Syrian Forces Launch New Assault on Idlib
Syrian troops pushed ahead with a new assault on the northern region of Idlib on Saturday, shelling one of the centers of the uprising against President Bashar Assad’s rule and sending families fleeing for safety as armed rebels tried to fend off the attack. Thick black smoke billowed into the sky. The military operation has raised fears that the regime is planning a new all-out offensive in Idlib like the bloody siege last month that captured a restive part of the city of Homs, further south.
While the fighting raged, U.N. envoy Kofi Annan met with Assad in Damascus during a high-profile international mission trying to bring a halt to fighting and arrange talks between the two sides to end the country’s yearlong conflict.
But the mission was already hitting dead ends. Assad told Annan that any political dialogue was doomed to fail “as long as there are armed terrorist groups that work to spread anarchy and destabilize the country,” according to the state news agency SANA. The regime blames terrorists acting out a foreign conspiracy for the uprising, not protesters seeking change.
The opposition as well has rejected dialogue, saying it is impossible to talk to Assad’s regime after a crackdown that the U.N. estimates has killed more than 7,500 people. Activists put the toll even higher, at more than 8,000.
In the town of Idlib, a number of families fled, clutching their belongings, according to an Associated Press team in the town, the main center of the northern region. A group of women and children huddled with blankets in a room of one building. Troops that are moving in place to encircle the town battered it with dozens of tanks shells from dawn until noon, the AP team said.
Armed opposition fighters dashed through the streets, taking cover behind the corners of buildings in clashes with the troops. Wounded fighters were pulled into trucks to be sped to clinics for treatment. A group of men used shovels to destroy speed bumps along one street to allow ambulances and other rescue vehicles to drive faster. Military reinforcements have been pouring into Idlib this week, including dozens of tanks and armored personnel carriers, activists said, reporting that dozens have been killed in the area in recent days. Their casualty reports could not be independently confirmed. The moves suggested the regime was now turning its focus on Idlib after recapturing the rebel-held district of Baba Amr in the central city of Homs, in a monthlong assault that reportedly killed hundreds and devastated the district.

■ **Assigned task 1**
Please copy the part of the Idlib article that begins at the words "Syrian Forces Launch" and ends after "Homs, further south.".
■ **Assigned task 2**
Answer these questions from the Idlib article.
(a) Whom did Kofi Annan meet with in Damascus?
(b) According to the U.N. estimate, how many people has the crackdown killed?
(c) What did a group of men use shovels to destroy?

■ **Given information**
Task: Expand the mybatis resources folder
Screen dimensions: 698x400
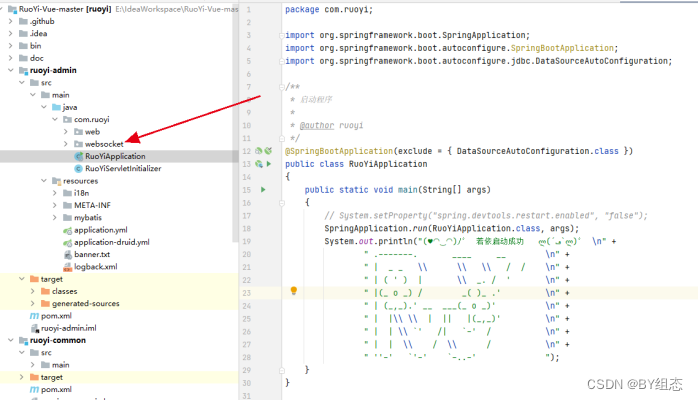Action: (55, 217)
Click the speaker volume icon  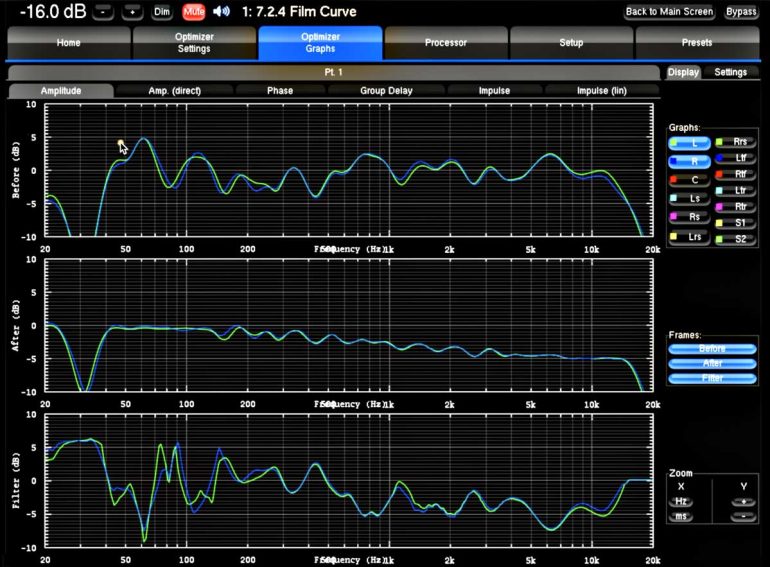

■ **Answer space 1**
Syrian Forces Launch New Assault on Idlib
Syrian troops pushed ahead with a new assault on the northern region of Idlib on Saturday, shelling one of the centers of the uprising against President Bashar Assad’s rule and sending families fleeing for safety as armed rebels tried to fend off the attack. Thick black smoke billowed into the sky. The military operation has raised fears that the regime is planning a new all-out offensive in Idlib like the bloody siege last month that captured a restive part of the city of Homs, further south.

■ **Answer space 2**
(a) President Bashar Assad
(b) More than 7,500
(c) Speed bumps along one street